** Short problem **
Rewrite the rows from the line with "Given: Click the Flag button" to the line with "Viewport: 1366px width, 768px height.", replacing "Flag" with "Bookmark" and leaving everything else unchanged.

** Source material **
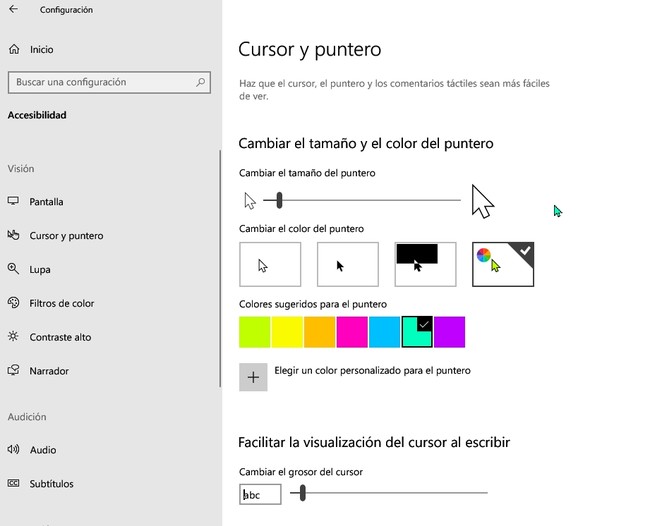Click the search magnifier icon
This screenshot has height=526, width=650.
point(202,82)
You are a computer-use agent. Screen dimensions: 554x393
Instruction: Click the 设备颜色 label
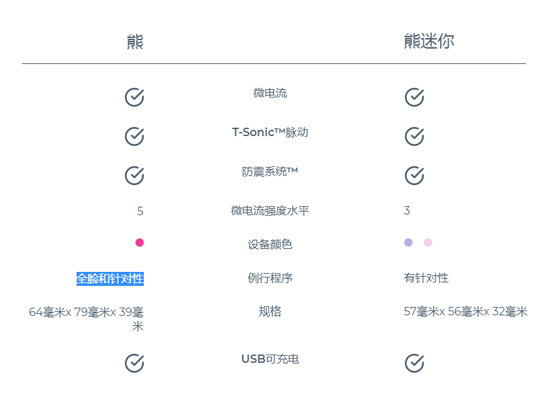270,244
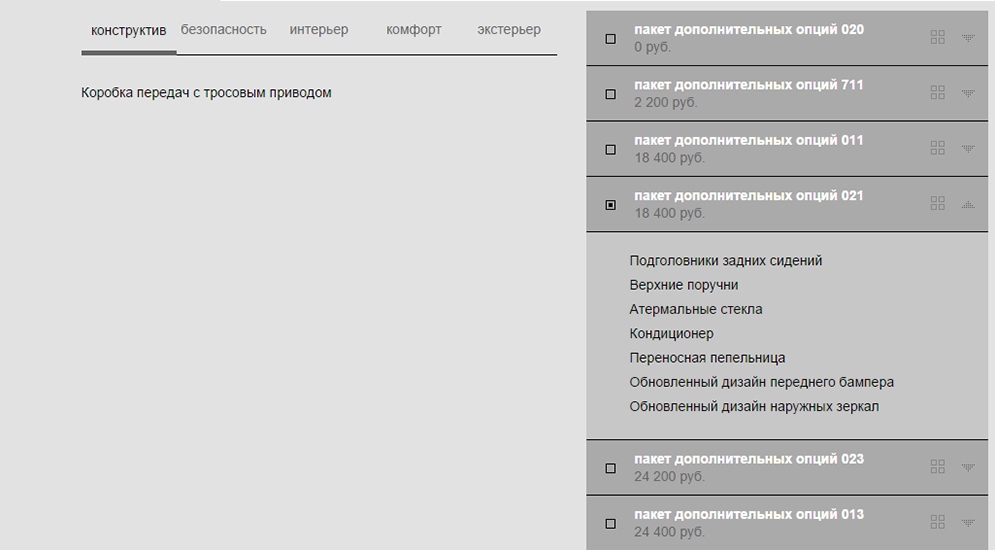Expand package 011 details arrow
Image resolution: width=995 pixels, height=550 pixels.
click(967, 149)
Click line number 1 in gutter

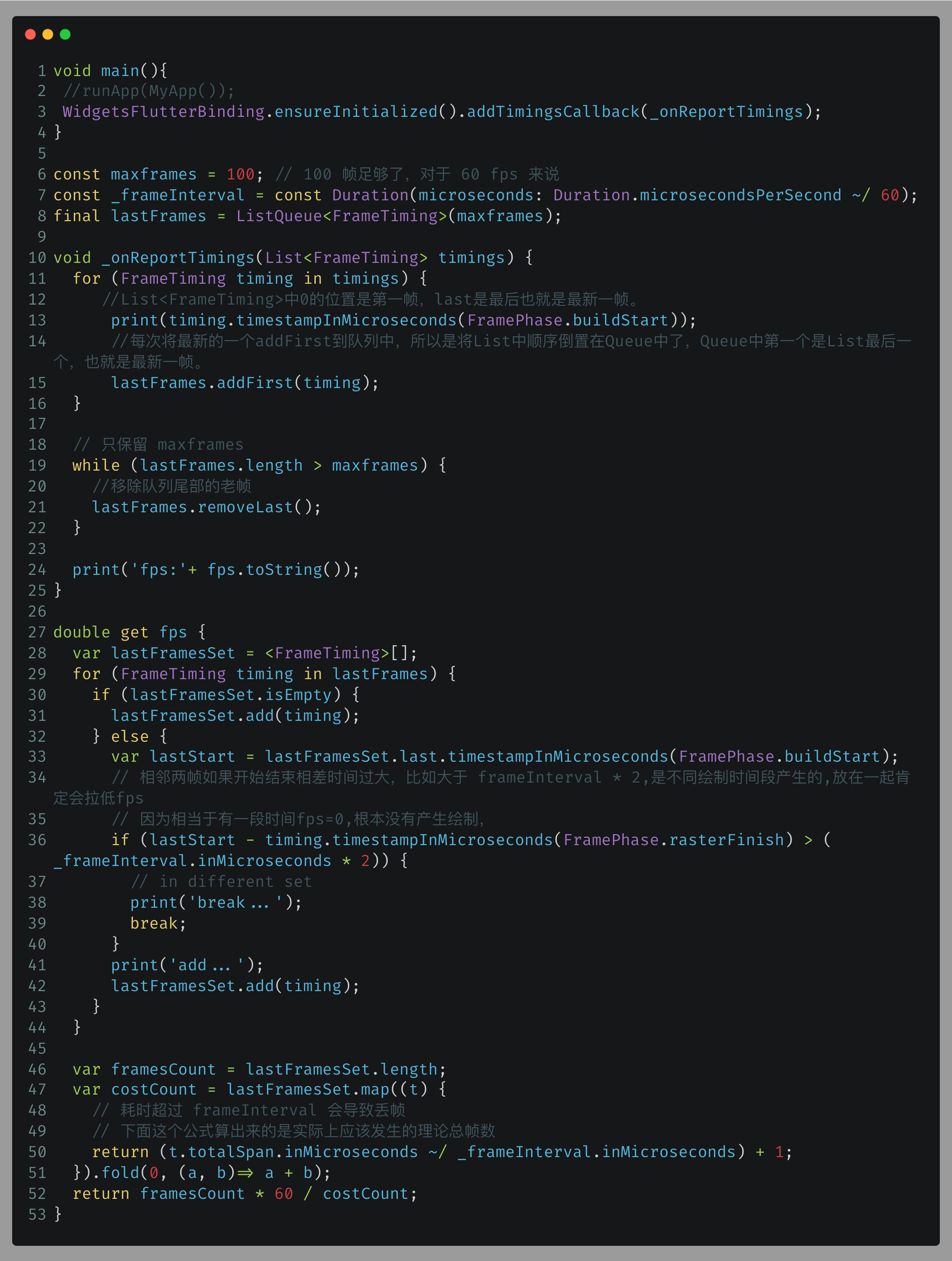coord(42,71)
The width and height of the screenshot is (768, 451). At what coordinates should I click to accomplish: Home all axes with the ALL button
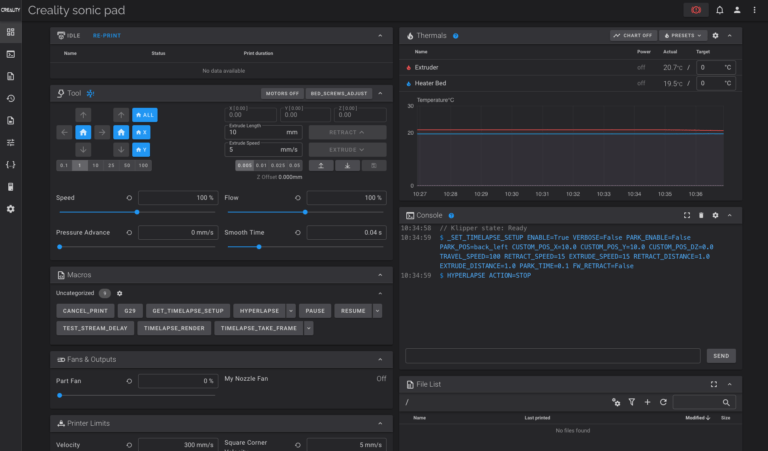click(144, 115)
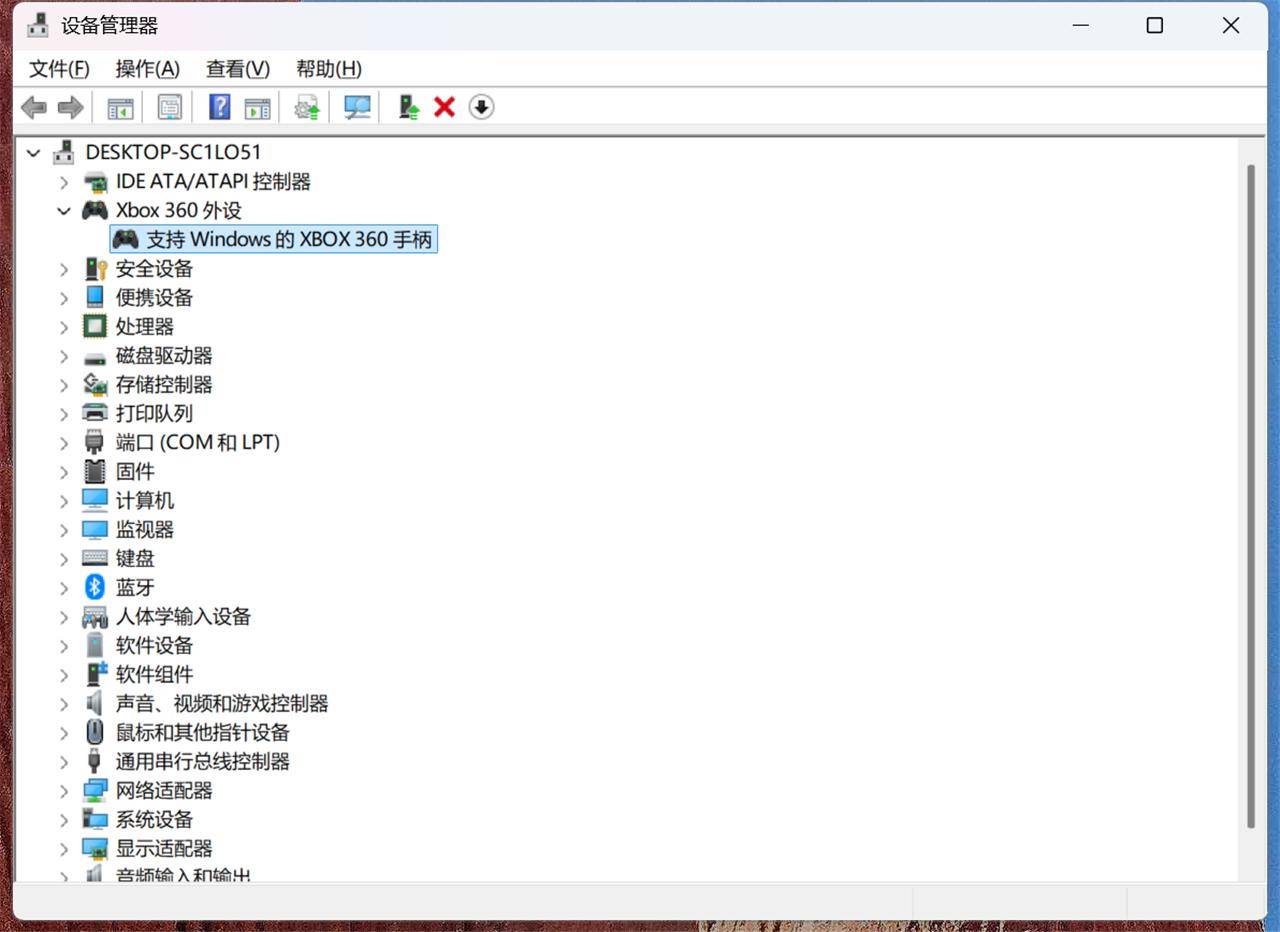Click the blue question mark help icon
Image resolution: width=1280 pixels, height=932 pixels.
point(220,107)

...

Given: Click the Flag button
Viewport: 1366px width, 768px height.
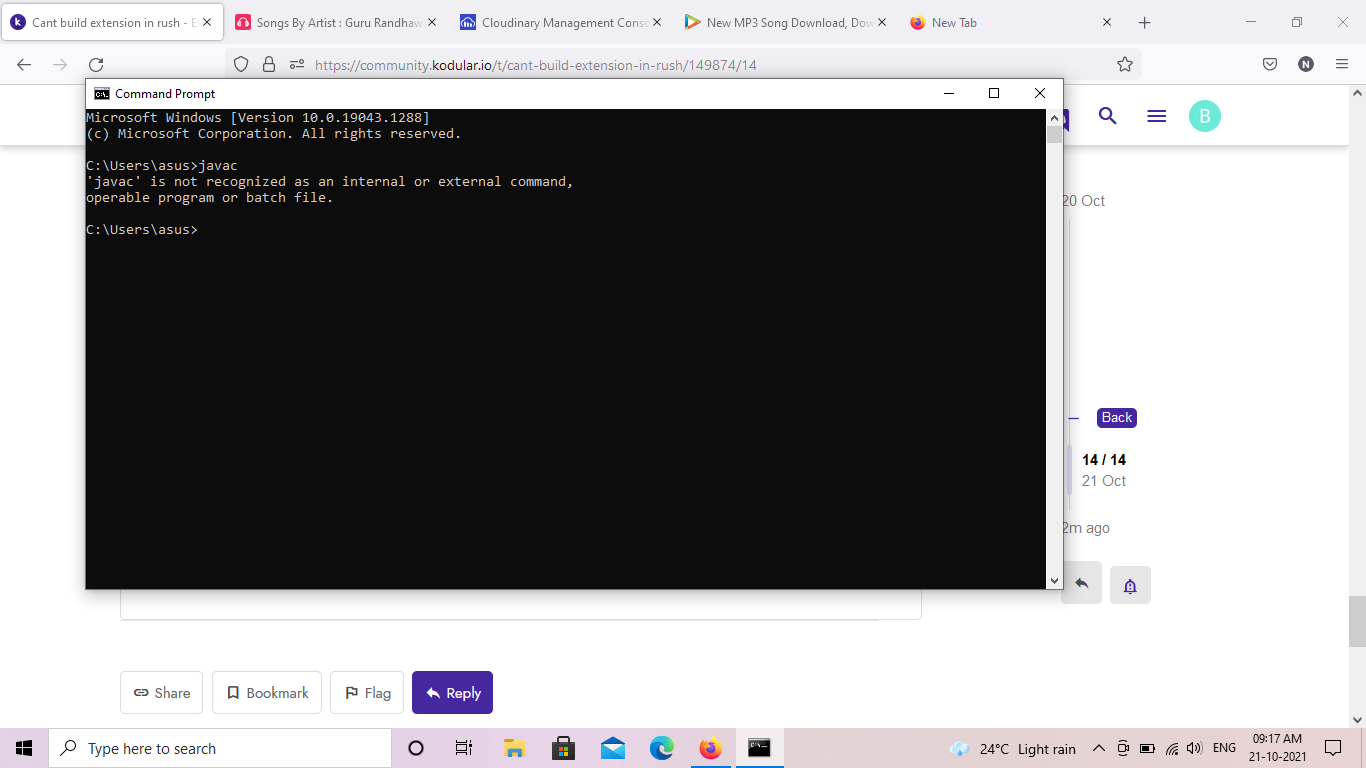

** Finished answer **
Given: Click the Bookmark button
Viewport: 1366px width, 768px height.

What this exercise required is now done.